**WHAT YOU WILL DO**
Rewrite the data from its first line through the line containing "Select the Closed/Not", replacing "button" with "control" and leaving everything else unchanged.
*** RECORDED INFORMATION ***
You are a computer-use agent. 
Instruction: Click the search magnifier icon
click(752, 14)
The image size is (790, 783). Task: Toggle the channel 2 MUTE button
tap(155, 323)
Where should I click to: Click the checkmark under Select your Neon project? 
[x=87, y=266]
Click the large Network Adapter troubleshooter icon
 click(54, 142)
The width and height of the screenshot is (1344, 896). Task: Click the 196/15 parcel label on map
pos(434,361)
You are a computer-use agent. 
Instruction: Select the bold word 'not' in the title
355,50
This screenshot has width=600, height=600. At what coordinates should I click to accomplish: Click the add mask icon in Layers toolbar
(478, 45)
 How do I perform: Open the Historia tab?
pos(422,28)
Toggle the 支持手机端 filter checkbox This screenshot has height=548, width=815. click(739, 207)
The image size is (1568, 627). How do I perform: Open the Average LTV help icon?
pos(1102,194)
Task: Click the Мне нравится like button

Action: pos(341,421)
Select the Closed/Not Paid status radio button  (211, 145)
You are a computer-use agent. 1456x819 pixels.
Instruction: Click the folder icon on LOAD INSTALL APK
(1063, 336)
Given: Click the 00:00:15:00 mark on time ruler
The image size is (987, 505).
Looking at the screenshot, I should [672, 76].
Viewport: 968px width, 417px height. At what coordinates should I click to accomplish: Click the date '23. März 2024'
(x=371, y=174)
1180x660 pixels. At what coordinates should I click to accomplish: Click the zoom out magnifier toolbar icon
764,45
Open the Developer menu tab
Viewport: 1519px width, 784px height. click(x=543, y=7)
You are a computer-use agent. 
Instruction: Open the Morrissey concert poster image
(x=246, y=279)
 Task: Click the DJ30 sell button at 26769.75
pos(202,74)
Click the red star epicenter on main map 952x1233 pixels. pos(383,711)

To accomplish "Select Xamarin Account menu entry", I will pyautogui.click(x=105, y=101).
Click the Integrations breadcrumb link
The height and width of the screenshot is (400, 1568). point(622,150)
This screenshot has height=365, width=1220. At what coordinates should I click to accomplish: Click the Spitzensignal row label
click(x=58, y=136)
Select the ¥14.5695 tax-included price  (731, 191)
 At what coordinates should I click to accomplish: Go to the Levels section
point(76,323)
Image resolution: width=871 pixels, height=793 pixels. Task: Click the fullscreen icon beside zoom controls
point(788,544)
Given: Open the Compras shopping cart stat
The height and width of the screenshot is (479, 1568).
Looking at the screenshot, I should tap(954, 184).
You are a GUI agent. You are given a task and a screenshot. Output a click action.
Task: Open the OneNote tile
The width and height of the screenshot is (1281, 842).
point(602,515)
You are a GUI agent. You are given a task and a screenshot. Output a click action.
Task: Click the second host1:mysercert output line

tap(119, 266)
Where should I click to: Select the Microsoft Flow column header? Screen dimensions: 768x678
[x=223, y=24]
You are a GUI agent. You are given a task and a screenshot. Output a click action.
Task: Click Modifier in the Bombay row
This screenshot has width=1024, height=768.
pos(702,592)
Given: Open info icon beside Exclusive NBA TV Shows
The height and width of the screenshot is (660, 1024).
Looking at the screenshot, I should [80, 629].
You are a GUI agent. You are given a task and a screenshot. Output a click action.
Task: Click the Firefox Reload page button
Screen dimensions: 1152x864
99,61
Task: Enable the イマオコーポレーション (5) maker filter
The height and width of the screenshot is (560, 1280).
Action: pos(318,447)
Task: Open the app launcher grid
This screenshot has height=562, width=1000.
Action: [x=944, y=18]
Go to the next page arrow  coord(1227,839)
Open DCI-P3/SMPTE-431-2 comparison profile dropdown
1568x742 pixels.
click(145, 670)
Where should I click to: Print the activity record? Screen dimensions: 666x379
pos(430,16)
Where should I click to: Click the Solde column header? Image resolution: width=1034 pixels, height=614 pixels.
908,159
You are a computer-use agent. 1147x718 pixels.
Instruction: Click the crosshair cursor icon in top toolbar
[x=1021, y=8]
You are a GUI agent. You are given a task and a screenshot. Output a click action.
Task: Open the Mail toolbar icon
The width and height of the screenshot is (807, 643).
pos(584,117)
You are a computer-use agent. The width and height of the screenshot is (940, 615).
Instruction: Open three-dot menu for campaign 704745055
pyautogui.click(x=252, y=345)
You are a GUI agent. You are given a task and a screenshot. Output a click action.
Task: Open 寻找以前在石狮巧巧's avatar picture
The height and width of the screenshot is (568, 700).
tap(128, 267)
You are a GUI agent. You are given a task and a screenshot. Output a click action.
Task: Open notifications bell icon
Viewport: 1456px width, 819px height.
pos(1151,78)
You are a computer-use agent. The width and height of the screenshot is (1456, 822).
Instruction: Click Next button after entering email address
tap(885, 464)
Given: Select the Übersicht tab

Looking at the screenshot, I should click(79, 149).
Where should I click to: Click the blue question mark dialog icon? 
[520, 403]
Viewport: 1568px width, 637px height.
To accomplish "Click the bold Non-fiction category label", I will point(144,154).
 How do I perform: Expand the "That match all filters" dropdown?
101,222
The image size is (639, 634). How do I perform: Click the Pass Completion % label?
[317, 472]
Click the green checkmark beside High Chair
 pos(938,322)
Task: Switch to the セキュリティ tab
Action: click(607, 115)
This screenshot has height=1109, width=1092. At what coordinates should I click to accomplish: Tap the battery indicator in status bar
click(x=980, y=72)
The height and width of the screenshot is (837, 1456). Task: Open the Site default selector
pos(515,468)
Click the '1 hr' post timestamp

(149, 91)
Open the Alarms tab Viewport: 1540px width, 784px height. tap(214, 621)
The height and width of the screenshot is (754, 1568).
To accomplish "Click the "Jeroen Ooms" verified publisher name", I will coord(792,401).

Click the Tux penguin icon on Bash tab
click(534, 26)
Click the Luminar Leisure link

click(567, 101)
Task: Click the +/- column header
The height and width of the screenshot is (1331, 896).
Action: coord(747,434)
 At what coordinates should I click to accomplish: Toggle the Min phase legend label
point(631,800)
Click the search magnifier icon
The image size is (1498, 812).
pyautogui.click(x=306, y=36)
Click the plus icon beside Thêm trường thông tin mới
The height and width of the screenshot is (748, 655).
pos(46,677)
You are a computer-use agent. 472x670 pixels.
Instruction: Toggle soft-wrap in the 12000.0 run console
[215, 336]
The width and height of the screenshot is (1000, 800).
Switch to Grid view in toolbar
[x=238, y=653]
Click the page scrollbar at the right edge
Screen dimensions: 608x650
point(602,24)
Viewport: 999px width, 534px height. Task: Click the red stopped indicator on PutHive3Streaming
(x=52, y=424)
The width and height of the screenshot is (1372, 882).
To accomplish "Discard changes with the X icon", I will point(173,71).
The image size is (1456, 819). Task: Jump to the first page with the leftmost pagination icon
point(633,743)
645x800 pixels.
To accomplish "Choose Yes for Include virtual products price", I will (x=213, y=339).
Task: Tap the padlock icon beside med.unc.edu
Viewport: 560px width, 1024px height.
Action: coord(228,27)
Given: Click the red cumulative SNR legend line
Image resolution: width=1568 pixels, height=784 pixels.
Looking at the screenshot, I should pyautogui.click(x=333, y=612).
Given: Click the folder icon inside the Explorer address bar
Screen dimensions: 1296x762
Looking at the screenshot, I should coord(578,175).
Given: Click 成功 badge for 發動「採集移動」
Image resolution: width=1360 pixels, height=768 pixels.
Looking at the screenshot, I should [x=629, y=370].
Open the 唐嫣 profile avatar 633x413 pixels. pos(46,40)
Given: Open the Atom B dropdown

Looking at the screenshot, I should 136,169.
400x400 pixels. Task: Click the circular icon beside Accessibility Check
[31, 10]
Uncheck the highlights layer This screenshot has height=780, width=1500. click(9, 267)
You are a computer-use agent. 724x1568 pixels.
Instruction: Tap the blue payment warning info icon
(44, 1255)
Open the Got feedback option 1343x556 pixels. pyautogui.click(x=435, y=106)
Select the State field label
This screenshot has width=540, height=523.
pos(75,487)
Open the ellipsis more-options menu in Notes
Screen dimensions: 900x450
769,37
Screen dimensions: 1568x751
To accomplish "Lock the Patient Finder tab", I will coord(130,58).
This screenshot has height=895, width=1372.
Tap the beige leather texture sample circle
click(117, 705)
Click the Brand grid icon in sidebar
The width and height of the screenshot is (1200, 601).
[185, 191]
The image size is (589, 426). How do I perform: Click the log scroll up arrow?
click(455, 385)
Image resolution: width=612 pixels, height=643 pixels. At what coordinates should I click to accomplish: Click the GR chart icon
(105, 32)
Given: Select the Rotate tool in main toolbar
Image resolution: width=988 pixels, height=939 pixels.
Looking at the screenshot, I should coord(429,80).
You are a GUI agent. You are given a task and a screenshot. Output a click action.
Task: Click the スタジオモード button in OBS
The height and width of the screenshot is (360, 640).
***
**PROBLEM SOLUTION**
You are a computer-use agent. 
Instruction: Click the search magnifier icon
click(752, 14)
The image size is (790, 783). Task: Toggle the channel 2 MUTE control
tap(155, 323)
Where should I click to: Click the checkmark under Select your Neon project? 
[x=87, y=266]
Click the large Network Adapter troubleshooter icon
 click(54, 142)
The width and height of the screenshot is (1344, 896). Task: Click the 196/15 parcel label on map
pos(434,361)
You are a computer-use agent. 
Instruction: Select the bold word 'not' in the title
355,50
This screenshot has width=600, height=600. At what coordinates should I click to accomplish: Click the add mask icon in Layers toolbar
(478, 45)
 How do I perform: Open the Historia tab?
pos(422,28)
Toggle the 支持手机端 filter checkbox This screenshot has height=548, width=815. click(739, 207)
The image size is (1568, 627). How do I perform: Open the Average LTV help icon?
pos(1102,194)
Task: Click the Мне нравится like control

Action: pos(341,421)
Select the Closed/Not Paid status radio control  (211, 145)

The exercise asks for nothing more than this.